**What needs to be done:**
Your answer must be an exact copy of every record.

**Records shown:**
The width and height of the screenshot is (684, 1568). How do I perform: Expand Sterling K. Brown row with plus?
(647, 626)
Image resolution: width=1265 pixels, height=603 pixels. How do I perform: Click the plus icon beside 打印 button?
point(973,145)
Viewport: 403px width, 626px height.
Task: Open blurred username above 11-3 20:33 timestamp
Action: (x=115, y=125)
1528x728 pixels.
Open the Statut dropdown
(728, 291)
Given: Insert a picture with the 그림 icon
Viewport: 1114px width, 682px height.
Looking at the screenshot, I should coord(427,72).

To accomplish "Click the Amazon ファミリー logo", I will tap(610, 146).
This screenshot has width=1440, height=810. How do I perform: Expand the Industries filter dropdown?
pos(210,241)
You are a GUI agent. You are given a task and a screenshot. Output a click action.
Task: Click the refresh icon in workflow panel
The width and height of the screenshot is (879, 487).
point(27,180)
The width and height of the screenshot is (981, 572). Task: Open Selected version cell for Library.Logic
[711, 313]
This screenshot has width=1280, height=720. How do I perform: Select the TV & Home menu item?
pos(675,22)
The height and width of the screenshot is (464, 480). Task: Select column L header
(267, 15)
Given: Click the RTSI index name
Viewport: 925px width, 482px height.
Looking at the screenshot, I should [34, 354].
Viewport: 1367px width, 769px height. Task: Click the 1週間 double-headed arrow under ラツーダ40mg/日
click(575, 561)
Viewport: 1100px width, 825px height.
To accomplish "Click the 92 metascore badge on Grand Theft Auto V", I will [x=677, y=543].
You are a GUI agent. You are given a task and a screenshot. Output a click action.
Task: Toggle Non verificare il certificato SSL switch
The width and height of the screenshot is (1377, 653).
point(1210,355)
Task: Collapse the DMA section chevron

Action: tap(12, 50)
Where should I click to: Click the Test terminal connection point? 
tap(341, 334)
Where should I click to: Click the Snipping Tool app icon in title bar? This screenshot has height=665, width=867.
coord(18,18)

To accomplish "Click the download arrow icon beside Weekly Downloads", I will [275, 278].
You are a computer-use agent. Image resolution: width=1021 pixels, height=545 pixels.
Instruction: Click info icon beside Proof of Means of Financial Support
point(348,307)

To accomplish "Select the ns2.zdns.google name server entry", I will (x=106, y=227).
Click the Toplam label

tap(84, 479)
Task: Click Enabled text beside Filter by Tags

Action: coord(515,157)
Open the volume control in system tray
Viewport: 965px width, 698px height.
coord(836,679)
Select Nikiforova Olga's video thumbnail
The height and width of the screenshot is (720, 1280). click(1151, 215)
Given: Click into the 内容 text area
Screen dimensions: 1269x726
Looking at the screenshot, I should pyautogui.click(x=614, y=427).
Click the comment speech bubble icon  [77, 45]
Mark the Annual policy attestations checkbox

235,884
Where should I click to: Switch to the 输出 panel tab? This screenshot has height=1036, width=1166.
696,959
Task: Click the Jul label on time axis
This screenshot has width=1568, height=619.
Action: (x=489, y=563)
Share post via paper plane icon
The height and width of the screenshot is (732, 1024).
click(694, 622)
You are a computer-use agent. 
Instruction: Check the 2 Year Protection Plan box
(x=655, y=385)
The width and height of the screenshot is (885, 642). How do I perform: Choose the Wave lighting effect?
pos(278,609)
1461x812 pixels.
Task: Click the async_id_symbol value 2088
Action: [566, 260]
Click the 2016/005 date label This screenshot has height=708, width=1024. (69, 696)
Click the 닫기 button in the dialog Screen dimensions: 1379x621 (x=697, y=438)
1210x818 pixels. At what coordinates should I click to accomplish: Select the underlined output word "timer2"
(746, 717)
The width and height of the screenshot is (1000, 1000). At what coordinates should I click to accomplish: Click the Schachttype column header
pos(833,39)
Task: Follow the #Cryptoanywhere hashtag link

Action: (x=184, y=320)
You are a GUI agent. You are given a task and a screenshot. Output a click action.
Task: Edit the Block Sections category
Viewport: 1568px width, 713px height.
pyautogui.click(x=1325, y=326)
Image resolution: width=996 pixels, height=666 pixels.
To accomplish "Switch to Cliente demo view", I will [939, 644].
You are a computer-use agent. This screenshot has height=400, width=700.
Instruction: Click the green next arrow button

**Solution for this task:**
The width and height of the screenshot is (684, 1568). How do I perform: Expand Sterling K. Brown row with plus?
(647, 626)
Image resolution: width=1265 pixels, height=603 pixels. How do I perform: Click the plus icon beside 打印 button?
point(973,145)
Viewport: 403px width, 626px height.
Task: Open blurred username above 11-3 20:33 timestamp
Action: (x=115, y=125)
1528x728 pixels.
Open the Statut dropdown
(728, 291)
Given: Insert a picture with the 그림 icon
Viewport: 1114px width, 682px height.
Looking at the screenshot, I should coord(427,72).

To accomplish "Click the Amazon ファミリー logo", I will tap(610, 146).
This screenshot has width=1440, height=810. How do I perform: Expand the Industries filter dropdown?
pos(210,241)
You are a GUI agent. You are given a task and a screenshot. Output a click action.
Task: Click the refresh icon in workflow panel
The width and height of the screenshot is (879, 487).
point(27,180)
The width and height of the screenshot is (981, 572). Task: Open Selected version cell for Library.Logic
[711, 313]
This screenshot has width=1280, height=720. How do I perform: Select the TV & Home menu item?
pos(675,22)
The height and width of the screenshot is (464, 480). Task: Select column L header
(267, 15)
Given: Click the RTSI index name
Viewport: 925px width, 482px height.
Looking at the screenshot, I should [34, 354].
Viewport: 1367px width, 769px height. Task: Click the 1週間 double-headed arrow under ラツーダ40mg/日
click(575, 561)
Viewport: 1100px width, 825px height.
To accomplish "Click the 92 metascore badge on Grand Theft Auto V", I will [x=677, y=543].
You are a GUI agent. You are given a task and a screenshot. Output a click action.
Task: Toggle Non verificare il certificato SSL switch
The width and height of the screenshot is (1377, 653).
point(1210,355)
Task: Collapse the DMA section chevron

Action: tap(12, 50)
Where should I click to: Click the Test terminal connection point? 
tap(341, 334)
Where should I click to: Click the Snipping Tool app icon in title bar? This screenshot has height=665, width=867.
coord(18,18)

To accomplish "Click the download arrow icon beside Weekly Downloads", I will [275, 278].
You are a computer-use agent. Image resolution: width=1021 pixels, height=545 pixels.
Instruction: Click info icon beside Proof of Means of Financial Support
point(348,307)

To accomplish "Select the ns2.zdns.google name server entry", I will (x=106, y=227).
Click the Toplam label

tap(84, 479)
Task: Click Enabled text beside Filter by Tags

Action: coord(515,157)
Open the volume control in system tray
Viewport: 965px width, 698px height.
coord(836,679)
Select Nikiforova Olga's video thumbnail
The height and width of the screenshot is (720, 1280). click(1151, 215)
Given: Click into the 内容 text area
Screen dimensions: 1269x726
Looking at the screenshot, I should pyautogui.click(x=614, y=427).
Click the comment speech bubble icon  [77, 45]
Mark the Annual policy attestations checkbox

235,884
Where should I click to: Switch to the 输出 panel tab? This screenshot has height=1036, width=1166.
696,959
Task: Click the Jul label on time axis
This screenshot has width=1568, height=619.
Action: (x=489, y=563)
Share post via paper plane icon
The height and width of the screenshot is (732, 1024).
click(694, 622)
You are a computer-use agent. 
Instruction: Check the 2 Year Protection Plan box
(x=655, y=385)
The width and height of the screenshot is (885, 642). How do I perform: Choose the Wave lighting effect?
pos(278,609)
1461x812 pixels.
Task: Click the async_id_symbol value 2088
Action: [566, 260]
Click the 2016/005 date label This screenshot has height=708, width=1024. (69, 696)
Click the 닫기 button in the dialog Screen dimensions: 1379x621 (x=697, y=438)
1210x818 pixels. At what coordinates should I click to accomplish: Select the underlined output word "timer2"
(746, 717)
The width and height of the screenshot is (1000, 1000). At what coordinates should I click to accomplish: Click the Schachttype column header
pos(833,39)
Task: Follow the #Cryptoanywhere hashtag link

Action: (x=184, y=320)
You are a GUI agent. You are given a task and a screenshot. Output a click action.
Task: Edit the Block Sections category
Viewport: 1568px width, 713px height.
pyautogui.click(x=1325, y=326)
Image resolution: width=996 pixels, height=666 pixels.
To accomplish "Switch to Cliente demo view", I will [939, 644].
You are a computer-use agent. This screenshot has height=400, width=700.
Instruction: Click the green next arrow button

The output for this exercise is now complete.